Does Pyro implement optimizations not in NumPyro that could explain the difference?
Pyro Yacht results
Like is short for likelihood and corresponds to samples from
sample
site y, and loc corresponds to network outputs, i.e., deterministic
site y_loc in the network below.
NumPyro Yacht results
Notice that the precision is lower, and the network locations are further from the ground truth with NumPyro than with Pyro. Both lead to poor performance; however, whether one is causal or the other is not clear.
Training
def train_svi(x, y):
with seed(rng_seed=0): # Change seed doesn't affect the difference
svi = SVI(model, AutoNormal(model), Adam(1e-3), Trace_ELBO())

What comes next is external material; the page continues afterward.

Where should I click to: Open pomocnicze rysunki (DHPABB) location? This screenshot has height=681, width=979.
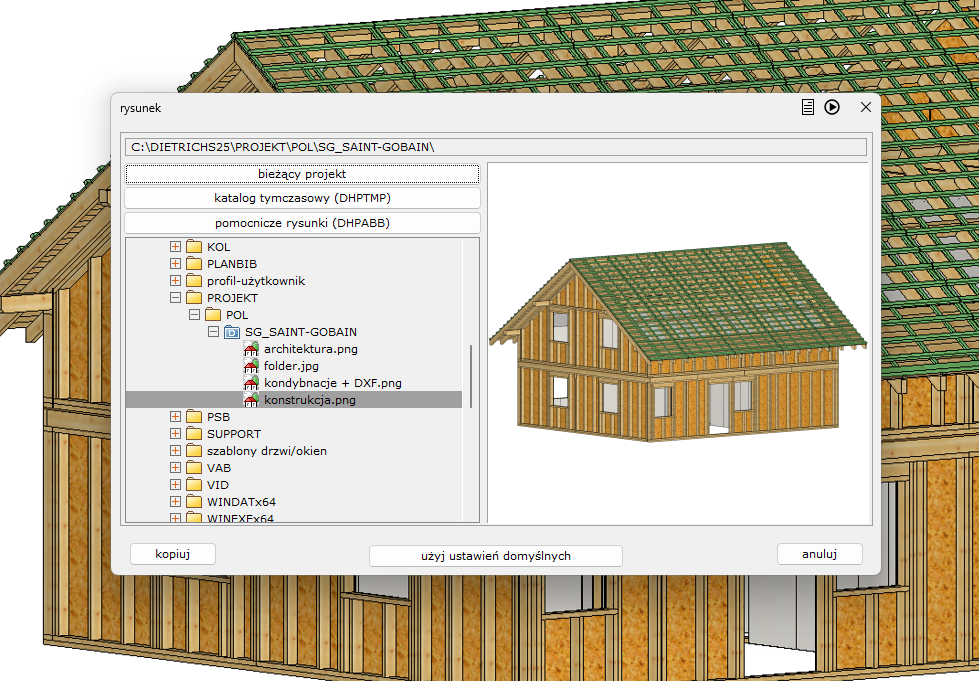pyautogui.click(x=302, y=223)
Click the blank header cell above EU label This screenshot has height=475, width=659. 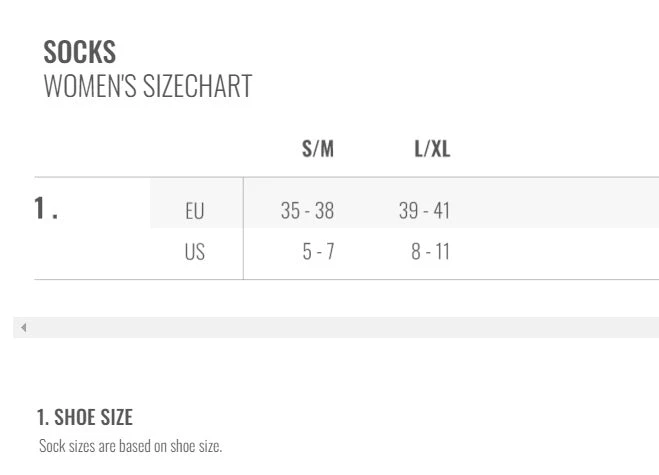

res = svi.run(prng_key(), STEPS, x, y, subsample=100) # Pyro version uses step.
return svi, res
BNN
def bnn(x, y, subsample):
"""BNN described in Appendix D of [1]
**References:**
1. *UNDERSTANDING THE VARIANCE COLLAPSE OF SVGD IN HIGH DIMENSIONS*
Jimmy Ba, Murat A. Erdogdu, Marzyeh Ghassemi, Shengyang Sun, Taiji Suzuki, Denny Wu, Tianzong Zhang
"""
hdim = 50
prec = sample('prec', Gamma(2., 2.))
w1 = sample(
"nn_w1",
Normal(0.0, 1.0).expand((x.shape[1], hdim)).to_event(2)) # prior on l1 weights
b1 = sample("nn_b1", Normal(0.0, 1.0).expand((hdim,)).to_event(1)) # prior on output bias term
w2 = sample("nn_w2", Normal(0.0, 1.0).expand((hdim, hdim)).to_event(2)) # prior on l1 weights
b2 = sample("nn_b2", Normal(0.0, 1.0).expand((hdim,)).to_event(1)) # prior on output bias term
w3 = sample("nn_w3", Normal(0.0, 1.0).expand((hdim,)).to_event(1)) # prior on output weights
b3 = sample("nn_b3", Normal(0.0, 1.0)) # prior on output bias term
with plate(
"data",
x.shape[0], subsample_size=subsample if subsample is not None else x.shape[0]
) as idx:
x_batch = x[idx]
y_batch = y[idx] if y is not None else y
# 2 hidden layer with tanh activation
loc_y = deterministic(
"y_loc", nn.relu(nn.relu(x_batch @ w1 + b1) @ w2 + b2) @ w3 + b3
)
sample(
"y",
Normal(loc_y, jnp.sqrt(1/prec)),
obs=y_batch,
)